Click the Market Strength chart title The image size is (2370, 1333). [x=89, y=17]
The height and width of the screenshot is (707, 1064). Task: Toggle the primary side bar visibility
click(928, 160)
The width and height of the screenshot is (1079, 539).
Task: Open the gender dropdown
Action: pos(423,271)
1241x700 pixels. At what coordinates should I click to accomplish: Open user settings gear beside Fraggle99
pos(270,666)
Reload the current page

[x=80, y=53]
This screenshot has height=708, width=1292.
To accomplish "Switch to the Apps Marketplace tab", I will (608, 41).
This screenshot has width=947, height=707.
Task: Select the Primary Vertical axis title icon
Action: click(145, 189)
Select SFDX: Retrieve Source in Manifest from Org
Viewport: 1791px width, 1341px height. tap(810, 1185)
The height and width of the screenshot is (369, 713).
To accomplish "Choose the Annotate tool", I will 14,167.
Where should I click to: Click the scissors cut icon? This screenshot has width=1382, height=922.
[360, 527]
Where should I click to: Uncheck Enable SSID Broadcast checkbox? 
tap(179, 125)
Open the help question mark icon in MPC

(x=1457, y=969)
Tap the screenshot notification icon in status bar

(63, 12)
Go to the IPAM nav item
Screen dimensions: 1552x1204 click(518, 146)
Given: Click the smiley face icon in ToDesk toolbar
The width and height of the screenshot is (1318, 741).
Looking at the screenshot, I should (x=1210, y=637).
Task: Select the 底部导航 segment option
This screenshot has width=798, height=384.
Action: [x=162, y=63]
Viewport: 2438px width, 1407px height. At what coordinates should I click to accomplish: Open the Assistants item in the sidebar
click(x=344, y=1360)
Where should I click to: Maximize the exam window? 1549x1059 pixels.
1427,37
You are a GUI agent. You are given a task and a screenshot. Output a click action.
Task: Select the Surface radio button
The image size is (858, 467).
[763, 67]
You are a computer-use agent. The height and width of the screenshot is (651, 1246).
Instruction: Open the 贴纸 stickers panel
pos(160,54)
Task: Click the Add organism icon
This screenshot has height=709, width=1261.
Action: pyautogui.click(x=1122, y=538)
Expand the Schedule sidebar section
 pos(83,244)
★ ★ ★
» REQUIRED ACTION:
Could you produce an exact copy of the whole listing?

» RESULT OF THIS EXERCISE:
Click the Market Strength chart title The image size is (2370, 1333). [x=89, y=17]
The height and width of the screenshot is (707, 1064). Task: Toggle the primary side bar visibility
click(928, 160)
The width and height of the screenshot is (1079, 539).
Task: Open the gender dropdown
Action: pos(423,271)
1241x700 pixels. At what coordinates should I click to accomplish: Open user settings gear beside Fraggle99
pos(270,666)
Reload the current page

[x=80, y=53]
This screenshot has height=708, width=1292.
To accomplish "Switch to the Apps Marketplace tab", I will (608, 41).
This screenshot has width=947, height=707.
Task: Select the Primary Vertical axis title icon
Action: click(145, 189)
Select SFDX: Retrieve Source in Manifest from Org
Viewport: 1791px width, 1341px height. tap(810, 1185)
The height and width of the screenshot is (369, 713).
To accomplish "Choose the Annotate tool", I will 14,167.
Where should I click to: Click the scissors cut icon? This screenshot has width=1382, height=922.
[360, 527]
Where should I click to: Uncheck Enable SSID Broadcast checkbox? 
tap(179, 125)
Open the help question mark icon in MPC

(x=1457, y=969)
Tap the screenshot notification icon in status bar

(63, 12)
Go to the IPAM nav item
Screen dimensions: 1552x1204 click(518, 146)
Given: Click the smiley face icon in ToDesk toolbar
The width and height of the screenshot is (1318, 741).
Looking at the screenshot, I should (x=1210, y=637).
Task: Select the 底部导航 segment option
This screenshot has width=798, height=384.
Action: [x=162, y=63]
Viewport: 2438px width, 1407px height. At what coordinates should I click to accomplish: Open the Assistants item in the sidebar
click(x=344, y=1360)
Where should I click to: Maximize the exam window? 1549x1059 pixels.
1427,37
You are a GUI agent. You are given a task and a screenshot. Output a click action.
Task: Select the Surface radio button
The image size is (858, 467).
[763, 67]
You are a computer-use agent. The height and width of the screenshot is (651, 1246).
Instruction: Open the 贴纸 stickers panel
pos(160,54)
Task: Click the Add organism icon
This screenshot has height=709, width=1261.
Action: pyautogui.click(x=1122, y=538)
Expand the Schedule sidebar section
 pos(83,244)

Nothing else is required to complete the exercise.